Esto son cosas que se ruedan con tres cámaras y siempre sobra material. Después, este material se selecciona, se hace un montaje y se le da una medida. Yo lleve a cabo un primer montaje, largo, como se hace en los primeros montajes, para luego ir afinando las cosas. Pero cuando lo vieron el productor italiano, el productor francés y el productor español, me dijeron que no lo tocara. Opinaban que estaba bien, y creo además que el productor italiano, desde su punto de vista, tenía razón y acertó plenamente, porque allí en Italia a mí me han hablado muchas veces de que era muy bueno este final, y no me han hablado del problema de que fuera excesivo.
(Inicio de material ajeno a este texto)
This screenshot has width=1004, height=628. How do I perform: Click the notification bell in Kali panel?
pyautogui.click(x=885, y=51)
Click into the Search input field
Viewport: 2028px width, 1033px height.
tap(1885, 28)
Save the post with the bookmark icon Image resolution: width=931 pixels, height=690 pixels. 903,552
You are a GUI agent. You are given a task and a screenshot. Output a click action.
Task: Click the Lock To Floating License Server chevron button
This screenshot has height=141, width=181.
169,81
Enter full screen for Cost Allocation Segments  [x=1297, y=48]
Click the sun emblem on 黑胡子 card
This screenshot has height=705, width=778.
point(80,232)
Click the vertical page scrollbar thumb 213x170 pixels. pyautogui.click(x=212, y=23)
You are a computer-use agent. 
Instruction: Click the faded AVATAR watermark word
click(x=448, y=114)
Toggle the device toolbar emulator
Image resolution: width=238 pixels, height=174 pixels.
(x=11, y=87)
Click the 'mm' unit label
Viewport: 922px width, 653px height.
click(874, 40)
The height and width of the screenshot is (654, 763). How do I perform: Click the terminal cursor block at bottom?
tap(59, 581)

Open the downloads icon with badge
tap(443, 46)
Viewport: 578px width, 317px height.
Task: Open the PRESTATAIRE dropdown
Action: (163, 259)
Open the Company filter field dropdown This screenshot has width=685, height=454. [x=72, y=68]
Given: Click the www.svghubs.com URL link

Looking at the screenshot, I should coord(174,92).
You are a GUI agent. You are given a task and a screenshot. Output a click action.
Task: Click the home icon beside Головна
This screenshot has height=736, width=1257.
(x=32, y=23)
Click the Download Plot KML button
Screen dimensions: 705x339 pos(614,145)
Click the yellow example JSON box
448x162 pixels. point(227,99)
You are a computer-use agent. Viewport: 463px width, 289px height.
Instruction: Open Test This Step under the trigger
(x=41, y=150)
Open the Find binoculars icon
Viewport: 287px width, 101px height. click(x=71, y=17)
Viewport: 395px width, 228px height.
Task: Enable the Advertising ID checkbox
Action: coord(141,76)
Yo sé que lo es, pero todo se ha hecho en función del público, claro. [Citado por Pedro Gutiérrez Recacha: Spanish Western: El cine del Oeste como subgénero español (1954-1965). Valencia Ediciones de la Filmoteca, 2000, pág. 207.]

La cinta funciona bien en España a nivel oficial y fenomenal en la taquilla italiana —puesto 48 en el ranking de la temporada; Lolita (Lolita, Stanley Kubrick, 1962) ocupa el 45—, así que la senda por la que continuará su carrera hasta Condenados a vivir (1972) está marcada. La entrada de Alberto Grimaldi en esta fase de su filmografía supone un revulsivo formal derivado de la incorporación del formato anamórfico y el color. A lo largo de la década de los sesenta, con la imprescindible colaboración de Rafael Pacheco como director de fotografía, el realizador consolida un estilo ligado a los despliegues de persecuciones a caballo, cargas de la caballería y caravanas en exteriores, en tanto que en interiores opta por composiciones en profundidad. Un hombre herido o muerto con la presencia ocasional de una mujer se convierte casi en una firma de la casa. Con menor frecuencia, privilegia la presencia de puertas o ventanas para realizar reencuadres. En cambio, es harto común el plano general picado que muestra la fragilidad del ser humano frente a la grandeza de un paisaje generalmente hostil. No nos atrevemos a afirmar, como José Antonio Molina Foix, que “el scope y el color en sus manos alcanza, o incluso superan, las alturas obtenidas por Lazaga” [Film Ideal, núm. 162, 15 de febrero de 1965, pág. 131] porque ya hemos dado cuenta en más de una ocasión la excelencia de Lazaga en este terreno.